*WORK INSTRUCTIONS*:
Leaving out every picture, please repeat exactly the line that contains "How do I perform: Open" and each line after it through the final line below.

*THE INPUT*:
=-=-=
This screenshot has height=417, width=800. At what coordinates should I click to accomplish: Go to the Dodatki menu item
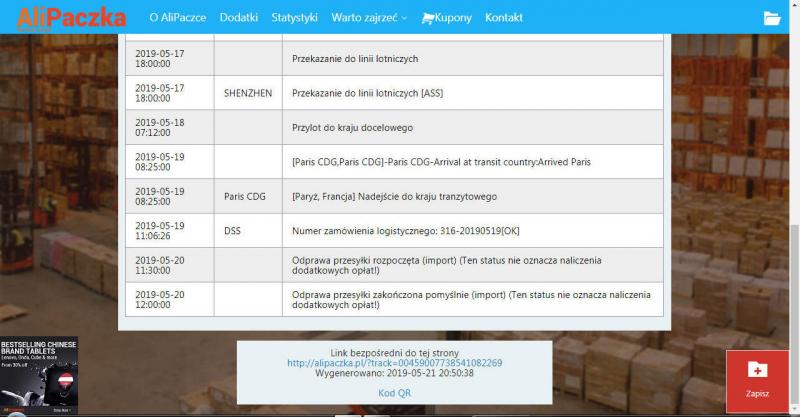(x=239, y=18)
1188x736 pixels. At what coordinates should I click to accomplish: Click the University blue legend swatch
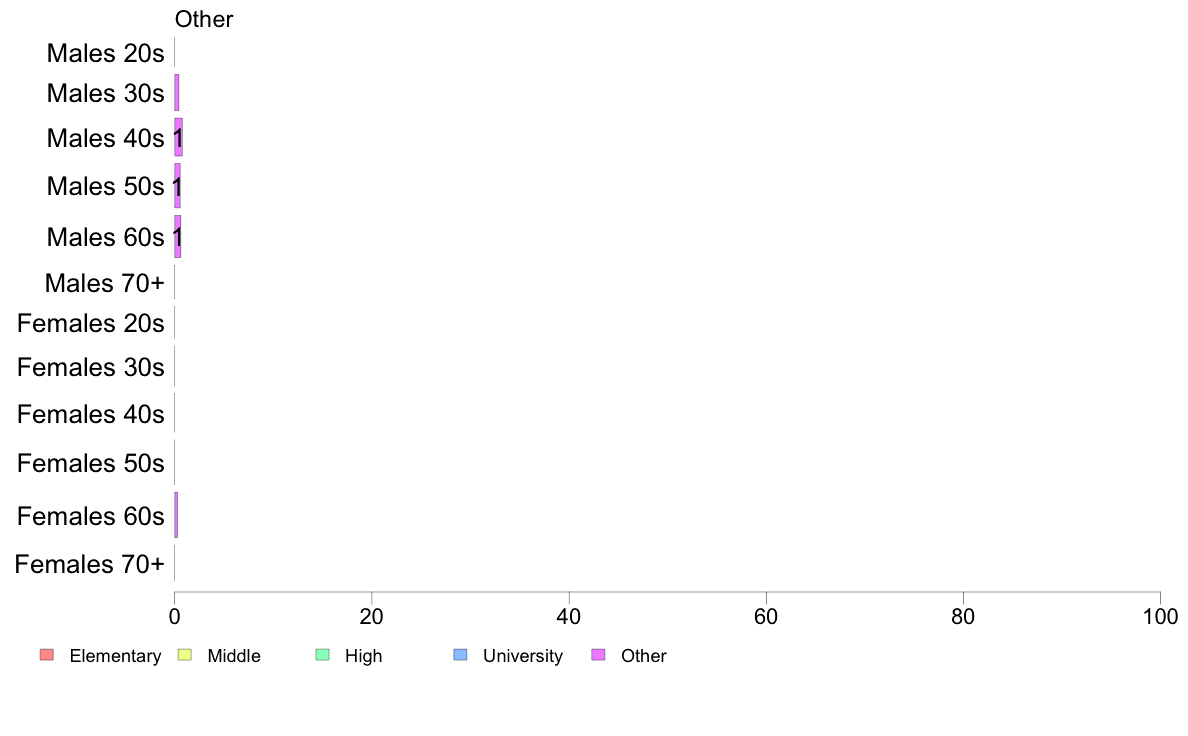[461, 655]
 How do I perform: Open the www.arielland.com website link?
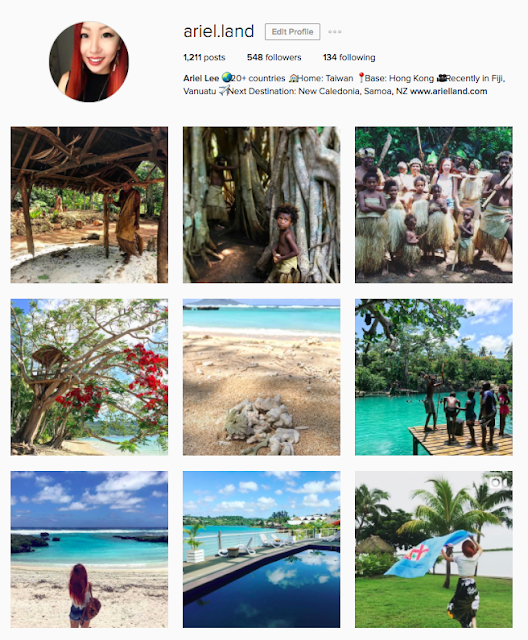click(448, 91)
=-=-=
*REPLY TO THE EXERCISE*:
 How do I perform: Open the www.arielland.com website link?
click(448, 91)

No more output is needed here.